Choosing healthy fats is important because they play a vital role in your body’s ability to function properly. While all fats have the same caloric value, not all fats are healthy and some are downright killers. Learn which fats are best in this guide to healthy fats.
*How Healthy Is Fat
Only in one area are all fats are created equal; they all have the same caloric value of 9 calories per gram and that’s high when compared to carbohydrates and protein which have only about 4 calories per gram.
Your body needs some fat to burn calories, as a storehouse and in many other ways but it needs more proteins and carbohydrates. Limiting your intake of any fat will reduce your weight, just be sure you limit the bad fats first, because the good fats, eaten in moderation, will reduce your cholesterol.
*Types of Dietary Fat
There are four categories of fats in our diets and each has certain characteristics that place them in either the healthy or unhealthy group. All foods contain several types of fat but the healthiest foods have higher percentages of monounsaturated and polyunsaturated fats and little or none of the saturated or hydrogenated fats.
1) Hydrogenated or Trans-Fats
Hydrogenated or Trans-fats are always solid at room temperature and have a high melting point. These fats are found in vegetable shortenings, some margarines, processed foods and commercially baked breads, snacks and fried foods.
Not only do trans-fats raise your LDL (bad cholesterol), they lower your HDL (good cholesterol), which is a contributing factor of heart disease. These altered fats that are seldom found in natural foods (and then in minute amounts) also increase your risk of developing type 2 diabetes.
2) Saturated Fats
Saturated fats are always solid at room temperature. These fats are found in fatty cuts of beef, pork and lamb, skin-on poultry, eggs, whole milk products such as butter and cheese, coconut and coconut oil, palm oil, and bottom feeding seafood such as catfish, lobster, shrimp and clams.
There is no benefit to the body found in foods with high levels of saturated fats that cannot be found in a healthier choice. Eating these foods, occasionally and in very small amounts, is okay as long as you get exercise to help lower the bad cholesterol to which they contribute.
3) Polyunsaturated Fats
Polyunsaturated fats are considered healthy too and are always liquid. These fats are found in corn oil, flaxseed oil, sunflower seeds, walnuts and fish that contain Omega-3 fatty acids such as mackerel, salmon, sardines and tuna.
Because the body cannot produce some of the essential fats it needs such as Omega 6 and Omega 3, both of which play a vital role in our brain function, we must get them from the foods we eat such as those that contain polyunsaturated fats.
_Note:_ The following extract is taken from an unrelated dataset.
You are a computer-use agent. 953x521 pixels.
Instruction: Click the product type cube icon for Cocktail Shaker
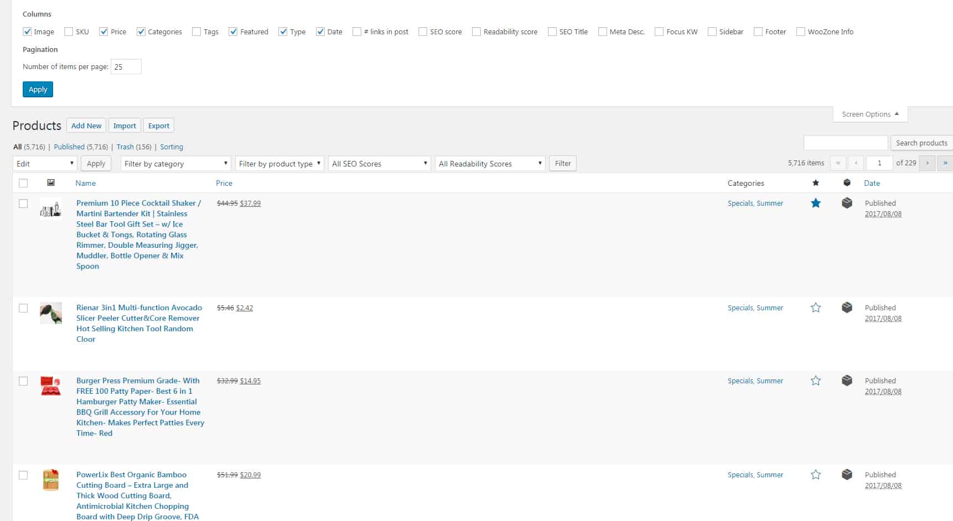coord(847,203)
These fats also help to lower the LDL cholesterol and contribute to the growth of the body.
4) Monounsaturated Fats
Monounsaturated fats are always liquid, but are cloudy when cold. These are found in oils we use as salad dressings and to cook with, like canola oil, sesame oil and olive oil, as well as in peanut butter, avocados, almonds, hazelnuts, sesame seeds, lamb.
Monounsaturated fats, high in vitamin E and the antioxidant vitamins, are the healthiest of the fats and are beneficial if eaten in moderation. They actually help to lower cholesterol and therefore the risk of heart attack as well as providing nutrients that develop and maintain the body’s cells.
Understanding and following this guide to healthy fats will improve your health in a multitude of ways; you’ll lose weight, improve heart-health, lower your cholesterol, improve cognitive skills with the increase of the Omega fats and enjoy healthier hair and clearer skin. So, healthy fat is not the oxymoron it first appears to be.